▸ Action item
Here are some entries. Print them exactly as they are.

▸ Data section
==================================================

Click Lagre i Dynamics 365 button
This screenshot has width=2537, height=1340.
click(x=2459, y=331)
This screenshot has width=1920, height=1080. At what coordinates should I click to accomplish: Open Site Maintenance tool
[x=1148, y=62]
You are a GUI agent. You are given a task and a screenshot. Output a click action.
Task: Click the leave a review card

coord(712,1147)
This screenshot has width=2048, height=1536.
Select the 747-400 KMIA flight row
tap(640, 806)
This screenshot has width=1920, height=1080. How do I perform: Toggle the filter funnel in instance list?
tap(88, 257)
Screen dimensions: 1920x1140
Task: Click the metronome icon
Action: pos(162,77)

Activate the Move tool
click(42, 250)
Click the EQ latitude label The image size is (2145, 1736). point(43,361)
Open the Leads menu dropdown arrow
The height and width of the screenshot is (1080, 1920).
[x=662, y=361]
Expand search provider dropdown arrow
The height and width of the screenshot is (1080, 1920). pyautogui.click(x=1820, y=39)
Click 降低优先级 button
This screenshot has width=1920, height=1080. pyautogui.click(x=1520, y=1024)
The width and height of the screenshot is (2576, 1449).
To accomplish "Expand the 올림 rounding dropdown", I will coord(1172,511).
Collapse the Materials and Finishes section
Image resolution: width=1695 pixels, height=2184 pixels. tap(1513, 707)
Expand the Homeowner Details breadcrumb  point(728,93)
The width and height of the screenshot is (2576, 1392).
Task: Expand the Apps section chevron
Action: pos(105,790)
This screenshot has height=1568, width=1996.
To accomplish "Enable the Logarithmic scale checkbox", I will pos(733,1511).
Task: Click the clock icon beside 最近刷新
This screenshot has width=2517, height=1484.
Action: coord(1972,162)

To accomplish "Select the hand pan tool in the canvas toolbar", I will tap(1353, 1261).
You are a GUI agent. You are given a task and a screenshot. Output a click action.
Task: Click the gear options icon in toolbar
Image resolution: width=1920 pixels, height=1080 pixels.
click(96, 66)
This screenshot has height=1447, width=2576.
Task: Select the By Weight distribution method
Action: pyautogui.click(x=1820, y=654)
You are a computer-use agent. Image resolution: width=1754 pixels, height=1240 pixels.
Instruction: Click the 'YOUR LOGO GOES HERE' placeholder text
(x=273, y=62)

==================================================

▸ Answer section
Click Lagre i Dynamics 365 button
This screenshot has width=2537, height=1340.
click(x=2459, y=331)
This screenshot has width=1920, height=1080. At what coordinates should I click to accomplish: Open Site Maintenance tool
[x=1148, y=62]
You are a GUI agent. You are given a task and a screenshot. Output a click action.
Task: Click the leave a review card

coord(712,1147)
This screenshot has width=2048, height=1536.
Select the 747-400 KMIA flight row
tap(640, 806)
This screenshot has width=1920, height=1080. How do I perform: Toggle the filter funnel in instance list?
tap(88, 257)
Screen dimensions: 1920x1140
Task: Click the metronome icon
Action: pos(162,77)

Activate the Move tool
click(42, 250)
Click the EQ latitude label The image size is (2145, 1736). point(43,361)
Open the Leads menu dropdown arrow
The height and width of the screenshot is (1080, 1920).
[x=662, y=361]
Expand search provider dropdown arrow
The height and width of the screenshot is (1080, 1920). pyautogui.click(x=1820, y=39)
Click 降低优先级 button
This screenshot has width=1920, height=1080. pyautogui.click(x=1520, y=1024)
The width and height of the screenshot is (2576, 1449).
To accomplish "Expand the 올림 rounding dropdown", I will coord(1172,511).
Collapse the Materials and Finishes section
Image resolution: width=1695 pixels, height=2184 pixels. tap(1513, 707)
Expand the Homeowner Details breadcrumb  point(728,93)
The width and height of the screenshot is (2576, 1392).
Task: Expand the Apps section chevron
Action: pos(105,790)
This screenshot has height=1568, width=1996.
To accomplish "Enable the Logarithmic scale checkbox", I will pos(733,1511).
Task: Click the clock icon beside 最近刷新
This screenshot has width=2517, height=1484.
Action: coord(1972,162)

To accomplish "Select the hand pan tool in the canvas toolbar", I will tap(1353, 1261).
You are a GUI agent. You are given a task and a screenshot. Output a click action.
Task: Click the gear options icon in toolbar
Image resolution: width=1920 pixels, height=1080 pixels.
click(96, 66)
This screenshot has height=1447, width=2576.
Task: Select the By Weight distribution method
Action: pyautogui.click(x=1820, y=654)
You are a computer-use agent. Image resolution: width=1754 pixels, height=1240 pixels.
Instruction: Click the 'YOUR LOGO GOES HERE' placeholder text
(x=273, y=62)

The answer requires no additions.